Din wants to focus on the fact that the Jedi’s words were nothing short of a statement; he wants to prod his intrusive abilities, but neither holds a candle to what he does instead. He gathers himself with the Jedi’s grounded stance as support, makes it until he’s just before Grogu, and then he drops to his knees. He doesn’t move; he just watches, breath held tight in his lungs, and then Grogu shuffles toward him until his small hands are reaching out into what Din can only assume is a hug.
“Hey, kid.” Din breaks, his eyes stinging behind closed lids, and he hugs Grogu back with such gentle force. He’s shaking with he knows chills he can only pin on his apparent fever, his side’s a raging fire, and his chest is tight enough to suffocate him, and yet, Din feels nothing but light, blissful relief.
They stay like this for an endless moment, two broken halves slowly stitchng back into some sort of whole, and then the Jedi clears his throat behind him, and Din looks back, frowning.
“Why are you here?”
“Grogu’s been very anxious over the last day, and he led me here to you.”
Din looks back to see Grogu looking up at him, cooing lightly. He nods, and then the Jedi’s helping him to his feet, an arm going around his waist the moment he staggers under the heavy pain.
“My ship isn’t far. Do you think you can make the walk?”
Din nods, but only three minutes into their trek down the mountain, he blacks out, going slack against the Jedi, and when he wakes, he’s indoors and lying in a cot. His armor’s gone, leaving him only in his dark pants and long-sleeve, grey shirt. There’s a damp cloth draped over his forehead. It’s warm to the touch, and he yanks it off with a frown.
“You’re awake.”
Din sits up sharply, his arm immediately going to wrap around his waist at the tightend pain.

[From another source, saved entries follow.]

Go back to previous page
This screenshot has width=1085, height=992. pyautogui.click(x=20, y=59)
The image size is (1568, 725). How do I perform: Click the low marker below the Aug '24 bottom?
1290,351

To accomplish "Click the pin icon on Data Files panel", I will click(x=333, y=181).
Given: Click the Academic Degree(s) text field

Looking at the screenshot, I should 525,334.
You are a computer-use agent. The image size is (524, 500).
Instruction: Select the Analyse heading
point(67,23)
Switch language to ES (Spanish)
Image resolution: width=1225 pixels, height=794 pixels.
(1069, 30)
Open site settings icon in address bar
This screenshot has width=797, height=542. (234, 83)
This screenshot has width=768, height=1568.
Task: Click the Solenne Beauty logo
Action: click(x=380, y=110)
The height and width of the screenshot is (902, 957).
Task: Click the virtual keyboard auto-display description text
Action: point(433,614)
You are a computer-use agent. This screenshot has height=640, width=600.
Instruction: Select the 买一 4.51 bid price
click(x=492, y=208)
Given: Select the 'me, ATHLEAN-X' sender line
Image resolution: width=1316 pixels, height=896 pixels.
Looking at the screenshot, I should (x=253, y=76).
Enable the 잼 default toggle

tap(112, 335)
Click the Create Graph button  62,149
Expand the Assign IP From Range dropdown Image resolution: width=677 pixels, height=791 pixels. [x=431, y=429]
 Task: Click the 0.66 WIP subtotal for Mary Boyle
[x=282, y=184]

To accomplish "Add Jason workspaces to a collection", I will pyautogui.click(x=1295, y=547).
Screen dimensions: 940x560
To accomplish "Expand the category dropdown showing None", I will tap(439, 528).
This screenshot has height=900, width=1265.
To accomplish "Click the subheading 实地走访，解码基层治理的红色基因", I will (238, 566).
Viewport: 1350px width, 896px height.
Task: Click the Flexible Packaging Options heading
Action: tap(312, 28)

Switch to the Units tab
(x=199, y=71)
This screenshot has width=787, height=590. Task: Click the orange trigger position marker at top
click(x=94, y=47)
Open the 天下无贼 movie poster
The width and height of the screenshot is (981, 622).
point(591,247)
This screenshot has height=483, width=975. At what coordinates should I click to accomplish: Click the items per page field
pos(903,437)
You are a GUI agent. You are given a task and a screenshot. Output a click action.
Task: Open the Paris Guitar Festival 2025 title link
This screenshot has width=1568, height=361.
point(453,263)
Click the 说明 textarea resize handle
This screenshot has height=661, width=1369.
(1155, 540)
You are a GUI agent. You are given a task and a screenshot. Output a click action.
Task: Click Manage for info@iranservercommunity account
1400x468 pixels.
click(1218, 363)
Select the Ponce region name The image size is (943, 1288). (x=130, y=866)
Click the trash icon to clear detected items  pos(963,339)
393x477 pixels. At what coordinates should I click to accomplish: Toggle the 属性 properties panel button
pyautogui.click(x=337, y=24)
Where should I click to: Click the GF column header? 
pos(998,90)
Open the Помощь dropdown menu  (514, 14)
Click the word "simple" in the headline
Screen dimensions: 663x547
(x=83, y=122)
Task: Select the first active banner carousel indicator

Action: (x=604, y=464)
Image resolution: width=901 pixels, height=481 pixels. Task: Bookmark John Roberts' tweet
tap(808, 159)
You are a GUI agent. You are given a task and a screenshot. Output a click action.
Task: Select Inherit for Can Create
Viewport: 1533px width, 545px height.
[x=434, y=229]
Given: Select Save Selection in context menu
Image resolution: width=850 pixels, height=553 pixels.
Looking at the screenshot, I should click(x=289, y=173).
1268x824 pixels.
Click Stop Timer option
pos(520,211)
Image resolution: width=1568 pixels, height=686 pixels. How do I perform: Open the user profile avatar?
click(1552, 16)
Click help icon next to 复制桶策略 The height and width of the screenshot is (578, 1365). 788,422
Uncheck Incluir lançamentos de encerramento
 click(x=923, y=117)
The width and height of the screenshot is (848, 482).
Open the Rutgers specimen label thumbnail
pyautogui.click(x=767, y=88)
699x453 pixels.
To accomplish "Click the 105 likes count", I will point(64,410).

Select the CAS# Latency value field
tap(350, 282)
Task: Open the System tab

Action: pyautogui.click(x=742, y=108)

“Your ribs have been wrapped,” the Jedi starts. “There isn’t much I can do for the fever, I’m afraid. You’ll have to wait it out. Grogu insisted he help with your ribs. They’ll still be quite sore, but the worst of the damage has been mended.”
Din’s hand softens above his ribs, and very faintly, he can recall waking once in a cold, fevered haze to feel a strong, pulsing warmth spreading over his side. He smiles, small, but then, his frown returns, and his eyes shift to see Grogu sleeping in a small crib of sorts beside the Jedi. He knows how much Grogu’s powers take out of him.
“Grogu... Is he-” Din starts, words fading as Grogu sits up, blinking slowly around a small coo, his smile widening when his eyes find Din’s.
“His training is beginning to show,” the Jedi says as he helps Grogu out of the crib and into Din’s lap, where he sighs smally and snuggles his face into Din’s shirt.
“He’s stronger,” Din finishes, more for himself, but the Jedi nods anyway.
“He’s progressing quickly.”
Din’s hand finds Grogu’s back, and he smiles, warm and very real. He wants to stay stuck in this moment forever, he decides- this comfortable feeling of complete rightness. Yet, he can’t hinder Grogu’s training, not after all he’s done to get him here.
“I should go,” Din mutters to the Jedi once he’s sure Grogu’s fallen back asleep. The words are heavy on his tongue.
“You should.”
Din whips a sharp, side gaze to the Jedi, who’s busying himself with a large cloak.
“However, your wellbeing is an apparent factor in Grogu’s training,” the Jedi starts, draping the cloak around Din’s shaking shoulders.
Din hadn’t realized he started shaking, but now, with the added fabric bringing warmth, he shivers, and with his free hand, he tugs the cloak tighter around himself, draping some over Grogu.
“As long as you’re in this condition, I fear Grogu won’t be able to concentrate.”
Din’s brows furrow. “What are you saying?” He coughs lightly, wincing at the pain in his chest.
“It’s in everyone’s best interest if you stay until you’re well. I’m afraid I don’t have much to treat what appears to be a nasty chest infection quickly, so I think you’ll be confined to bed rest for at least a week.”
“I’m staying here for a week?” Din questions, his hazy mind struggling.
“I won’t force you, but I think that would be the best,” the Jedi says, “for all of us. Will that be alright for you?”
Din brings his gaze back down to Grogu curled up in his lap, and he smiles, exhausted and worn but mutely happier than he’s been in weeks. “Yes,” he mutters. “Thank you.”